O Sistema Único de Saúde (SUS) incluiu oficialmente o Teste Imunoquímico Fecal (FIT) em sua tabela de procedimentos para o rastreamento do câncer colorretal. A medida é voltada para homens e mulheres na faixa etária de 50 a 75 anos que não apresentam sintomas da doença. O novo protocolo estabelece que o exame seja realizado a cada dois anos, com o objetivo de promover a prevenção e a descoberta precoce de alterações intestinais. O procedimento começará a ser registrado nos sistemas do SUS a partir de setembro de 2026.
A tecnologia FIT utiliza anticorpos específicos para detectar quantidades mínimas de sangue humano nas fezes, invisíveis a olho nu, com uma sensibilidade estimada entre 85% e 92%. Uma das principais vantagens do método é a praticidade, já que a coleta pode ser feita pelo próprio paciente em casa, sem a necessidade de dietas restritivas ou preparo intestinal prévio. Caso o teste identifique sangue oculto, o paciente deve ser encaminhado para exames complementares, como a colonoscopia, para investigar a causa e retirar possíveis pólipos antes que evoluam para um tumor.

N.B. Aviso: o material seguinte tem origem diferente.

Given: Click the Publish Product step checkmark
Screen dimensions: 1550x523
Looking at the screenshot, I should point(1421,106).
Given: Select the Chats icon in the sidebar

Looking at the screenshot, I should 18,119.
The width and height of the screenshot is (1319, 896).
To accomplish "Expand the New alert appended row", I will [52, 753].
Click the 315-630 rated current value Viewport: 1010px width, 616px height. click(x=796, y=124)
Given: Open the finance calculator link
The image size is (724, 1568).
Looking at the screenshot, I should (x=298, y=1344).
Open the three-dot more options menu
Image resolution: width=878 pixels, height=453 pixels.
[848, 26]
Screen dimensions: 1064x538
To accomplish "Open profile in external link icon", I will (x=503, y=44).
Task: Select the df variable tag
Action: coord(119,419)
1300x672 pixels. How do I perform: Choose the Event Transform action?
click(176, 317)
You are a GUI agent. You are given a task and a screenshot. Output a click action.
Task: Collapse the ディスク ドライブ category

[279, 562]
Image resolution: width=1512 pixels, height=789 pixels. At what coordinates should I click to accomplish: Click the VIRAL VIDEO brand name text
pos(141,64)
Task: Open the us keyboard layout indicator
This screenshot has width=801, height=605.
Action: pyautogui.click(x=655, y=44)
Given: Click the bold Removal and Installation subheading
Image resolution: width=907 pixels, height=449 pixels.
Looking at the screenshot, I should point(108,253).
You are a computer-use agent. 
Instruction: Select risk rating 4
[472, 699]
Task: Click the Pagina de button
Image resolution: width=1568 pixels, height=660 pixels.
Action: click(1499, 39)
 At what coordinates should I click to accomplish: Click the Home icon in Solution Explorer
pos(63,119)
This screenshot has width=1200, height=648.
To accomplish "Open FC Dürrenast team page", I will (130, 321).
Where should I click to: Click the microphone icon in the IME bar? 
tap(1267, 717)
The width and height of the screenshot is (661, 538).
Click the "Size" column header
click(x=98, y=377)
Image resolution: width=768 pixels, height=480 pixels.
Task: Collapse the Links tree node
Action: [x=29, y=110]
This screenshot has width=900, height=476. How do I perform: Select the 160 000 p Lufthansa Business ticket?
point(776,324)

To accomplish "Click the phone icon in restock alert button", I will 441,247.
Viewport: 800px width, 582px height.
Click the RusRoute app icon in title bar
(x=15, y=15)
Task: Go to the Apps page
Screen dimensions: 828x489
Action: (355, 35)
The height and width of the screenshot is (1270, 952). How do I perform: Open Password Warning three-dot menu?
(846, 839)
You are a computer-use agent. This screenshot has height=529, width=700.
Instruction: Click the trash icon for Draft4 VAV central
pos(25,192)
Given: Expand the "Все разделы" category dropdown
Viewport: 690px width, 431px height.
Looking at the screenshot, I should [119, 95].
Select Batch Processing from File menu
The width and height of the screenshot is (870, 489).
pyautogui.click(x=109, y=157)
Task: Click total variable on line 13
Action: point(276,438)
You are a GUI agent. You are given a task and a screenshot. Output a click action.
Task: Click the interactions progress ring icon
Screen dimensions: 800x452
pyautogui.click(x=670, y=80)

O câncer de intestino é o segundo tipo de tumor mais frequente no Brasil, com estimativa de 53,8 mil novos casos anuais para o triênio de 2026 a 2028. A ampliação do rastreamento tem potencial para beneficiar mais de 40 milhões de brasileiros, aumentando as chances de cura, que são elevadas quando a doença é identificada em estágios iniciais. É importante ressaltar que o rastreamento é exclusivo para pessoas assintomáticas; pacientes que já apresentam sinais como sangue visível, dor abdominal ou perda de peso sem explicação devem buscar atendimento médico imediato para investigação diagnóstica.